Copying the idea from [insidercopytrading.com](https://insidercopytrading.com/). Available at [insidercopytradingcopy.com](https://www.youtube.com/watch?v=dQw4w9WgXcQ)
## Architecture
```
EDGAR (Form 4 feed)
ingestion/edgar_poller.py ← polls every 10 min, dedupes by accession
ingestion/form4_parser.py ← parses XML, detects 10b5-1 plans
db/models.py + db/db.py ← SQLAlchemy ORM: filings, signals, price_cache tables
signals/filter_engine.py ← buy-only, exclude 10b5-1, min $50k, role-weighted scoring
signals/cluster_detector.py ← counts unique insiders per ticker in rolling 30-day window
├──► alerts/slack_alert.py ← POST to Slack webhook when score ≥ threshold
└──► broker/alpaca_client.py ← paper/live order: 2% position size, 10% per-ticker cap
positions auto-closed after holding period expires
```
## Setup
```bash
cp .env.example .env
# edit .env with your credentials
pip install -r requirements.txt
```
### Environment variables (`.env`)
| Variable | Required | Default | Description |
|---|---|---|---|
| `SLACK_WEBHOOK_URL` | optional | — | Incoming webhook URL for alerts |
| `ALPACA_KEY` | optional | — | Alpaca API key |
| `ALPACA_SECRET` | optional | — | Alpaca API secret |
| `ALPACA_BASE_URL` | optional | `https://paper-api.alpaca.markets` | Use paper or live endpoint |
| `DB_PATH` | optional | `insider.db` | SQLite database file path |
| `DATA_DIR` | optional | `data/filings` | Directory for cached raw XML filings |
## Usage
```bash
# Initialize DB and ingest current EDGAR feed (one shot)
python main.py fetch-once
# Run continuous polling loop (every 10 minutes)
python main.py run
# Backtest signals already in the DB against historical prices
python main.py backtest
```
## Key configuration (`config.py`)
| Parameter | Default | Description |
|---|---|---|
| `EDGAR_POLL_INTERVAL` | 600 s | Polling cadence |
| `MIN_TRANSACTION_VALUE` | $50,000 | Ignore buys below this |
| `MIN_CLUSTER_SIZE` | 1 | Minimum unique insiders before a signal fires |
| `CLUSTER_WINDOW_DAYS` | 30 | Rolling window for cluster counting |
| `HOLDING_PERIOD_DAYS` | 90 | Days held per position (backtest + auto-close trigger) |
| `POSITION_SIZE_PCT` | 2% | Fraction of portfolio per trade |
| `MAX_POSITIONS` | 20 | Hard position limit |
| `SCORE_ALERT_THRESHOLD` | 5.0 | Minimum score to trigger Slack alert |
## Scoring
```
score = role_weight × log(total_value) × (1 + 0.5 × (cluster_size 1))
```
Role weights: CEO 3.0 · CFO/President 2.5 · COO 2.0 · Director 1.5 · VP 1.2 · 10% owner 1.0
## Backtesting
The backtest loads signals from the DB and fetches OHLC data via `yfinance`. Prices are cached in the `price_cache` table — completed date ranges are served entirely from the DB on repeat runs, avoiding redundant network calls. Entry price is the closing price on the first trading day on or after the signal date; exit price is the closing price on the last trading day before or on the exit date. Raw XML filings are cached in `DATA_DIR` (`data/filings/`) by accession number.
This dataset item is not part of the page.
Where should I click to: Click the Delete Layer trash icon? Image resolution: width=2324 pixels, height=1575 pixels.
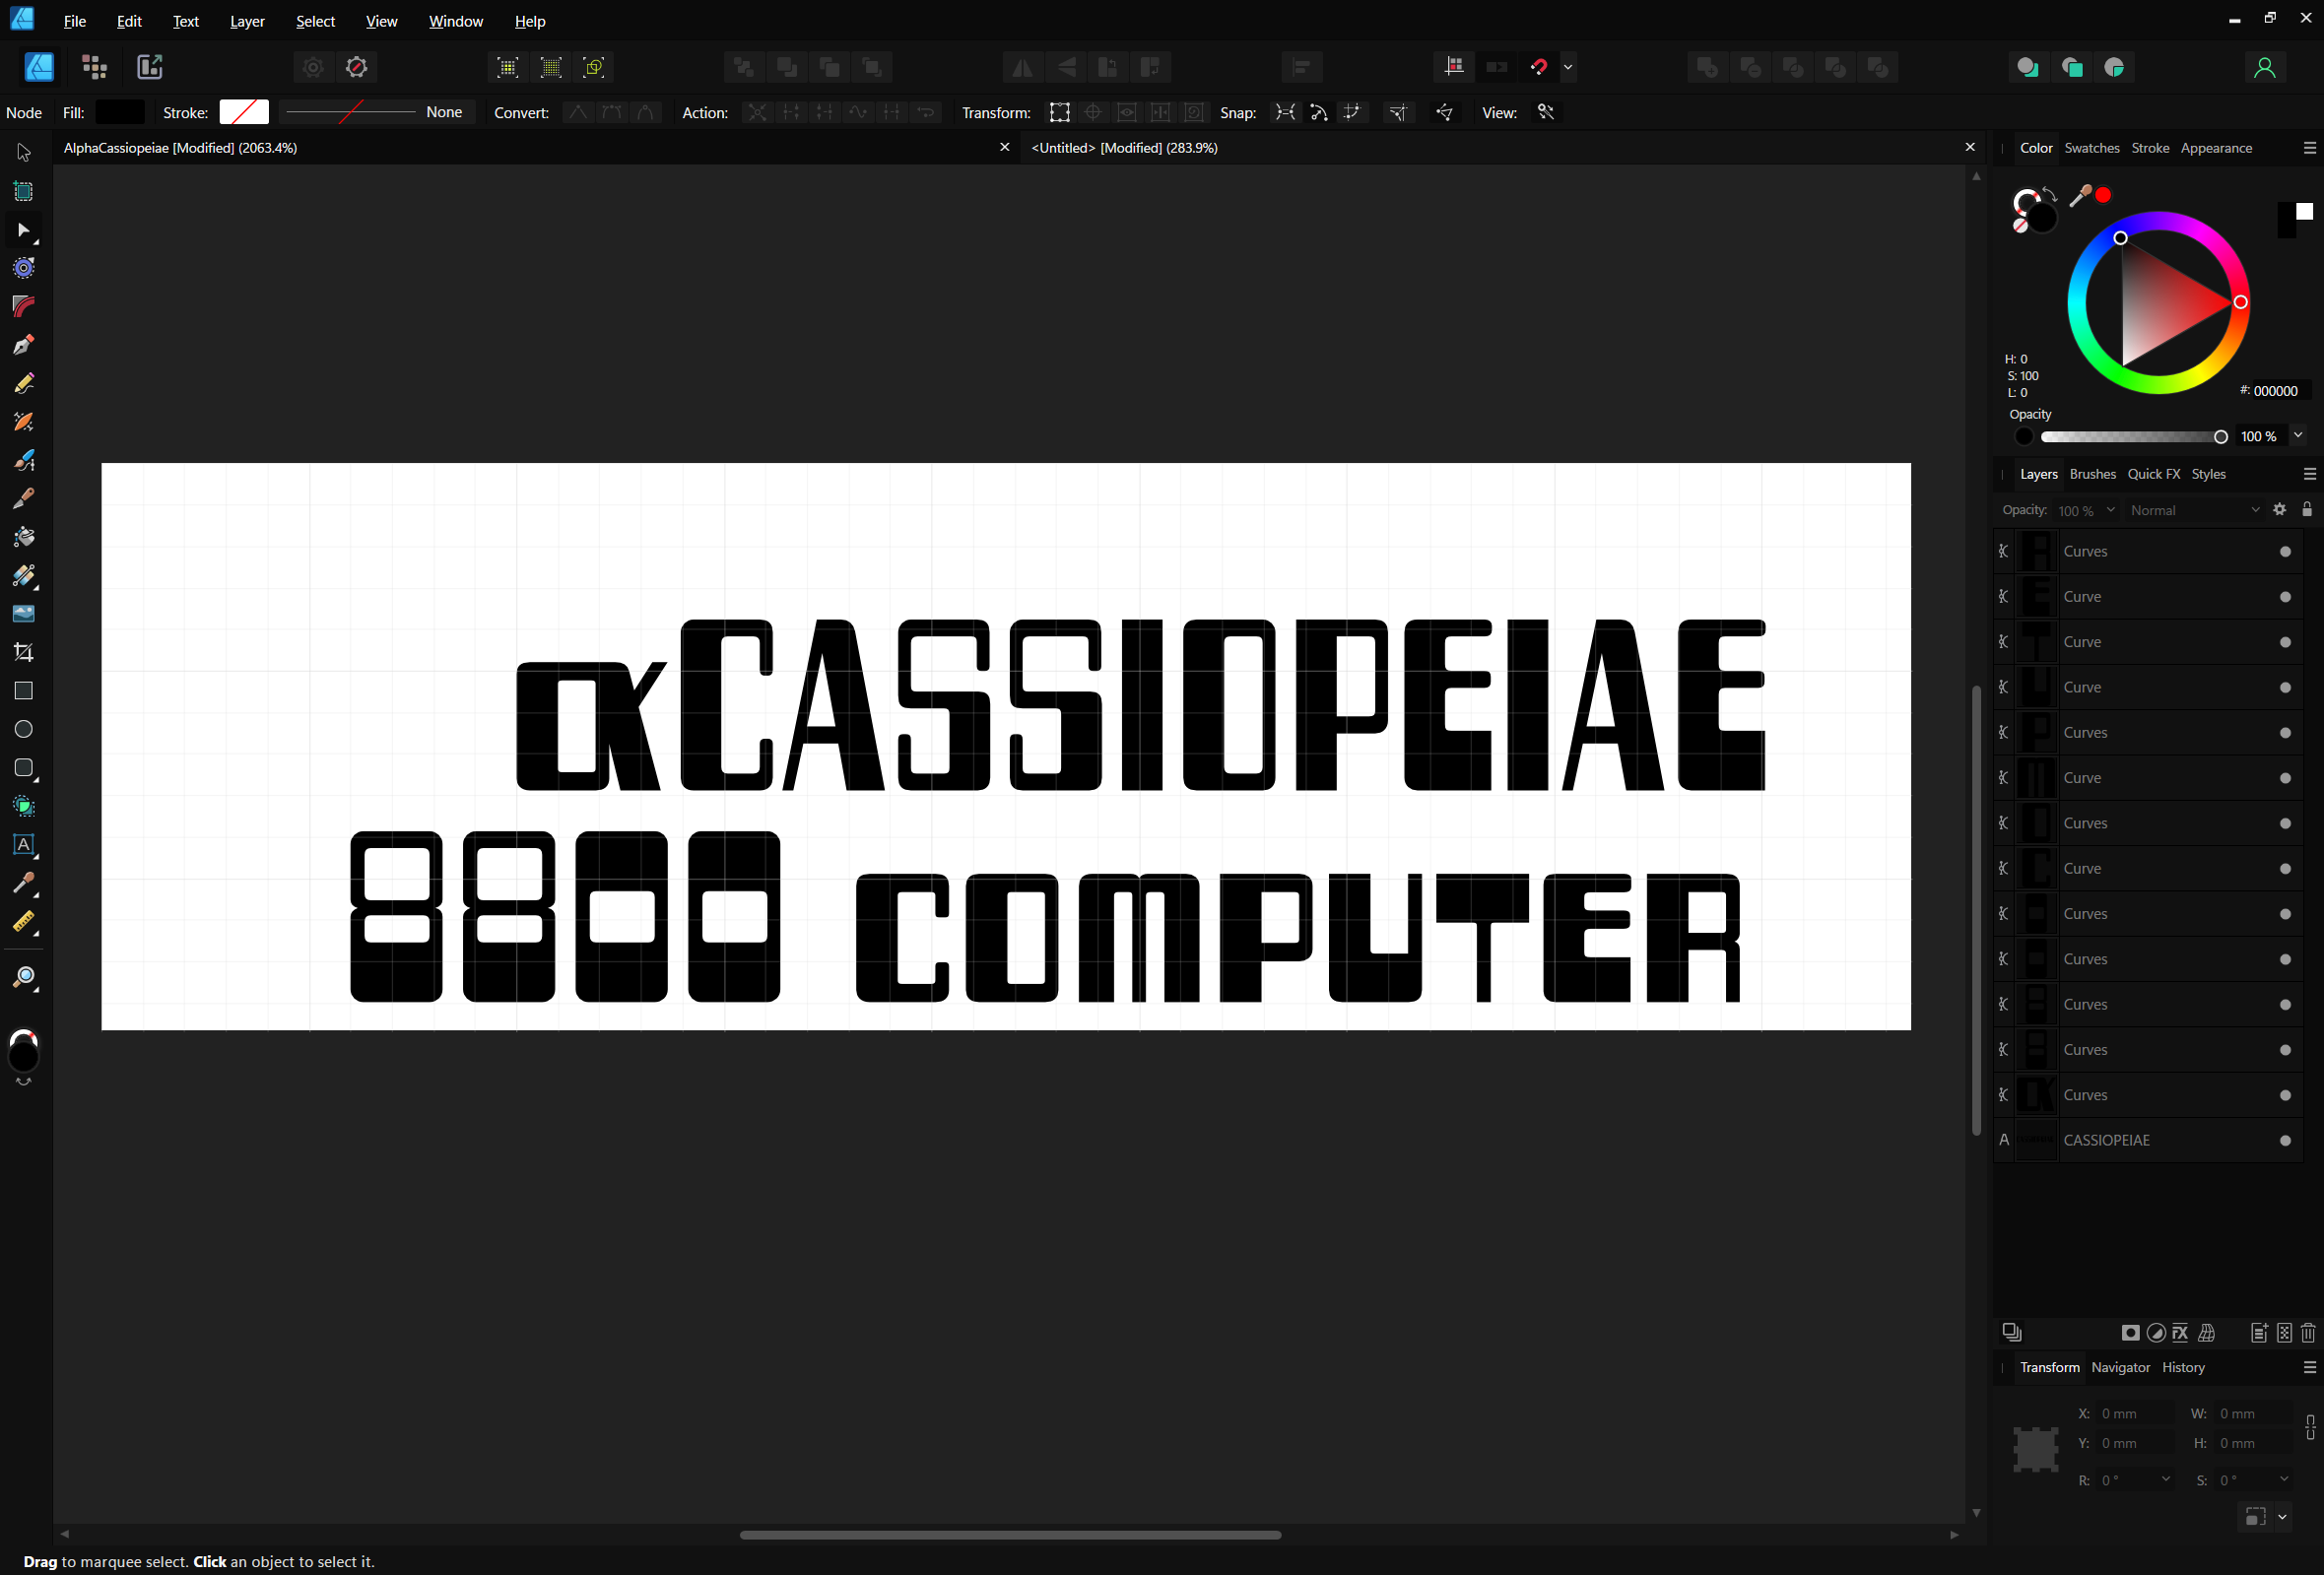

The EDGAR poller also skips fetching XML for filings older than the newest `filed_date` already stored in the DB, so incremental runs only process truly new filings.
Metrics reported: win rate, average return, average alpha vs SPY, Sharpe ratio.
## Position lifecycle
Positions are tracked in the `signals` table. When a trade is executed, `executed_at` is recorded. On each poll cycle the poller checks for positions where `executed_at` is older than `HOLDING_PERIOD_DAYS` and calls Alpaca to close them, marking `closed=1` in the DB.
## Modules
| Path | Purpose |
|---|---|
| `config.py` | All thresholds and env-var loading |
| `ingestion/edgar_poller.py` | EDGAR Atom feed polling and deduplication |
| `ingestion/form4_parser.py` | Form 4 XML → structured dict; 10b5-1 detection |
| `db/models.py` | SQLAlchemy ORM models (`Filing`, `Signal`, `PriceCache`) |
| `db/db.py` | DB access layer (SQLAlchemy sessions) |
| `signals/filter_engine.py` | Filing → signal pipeline |
| `signals/cluster_detector.py` | Cluster detection from DB |
| `alerts/slack_alert.py` | Slack webhook alert |
| `broker/alpaca_client.py` | Alpaca order execution + position exit |
| `backtest/backtest.py` | Historical backtest runner |
| `main.py` | CLI entry point |
## Requirements
- Python 3.11+
- See `requirements.txt`: `requests`, `lxml`, `yfinance`, `python-dotenv`, `alpaca-trade-api`, `sqlalchemy`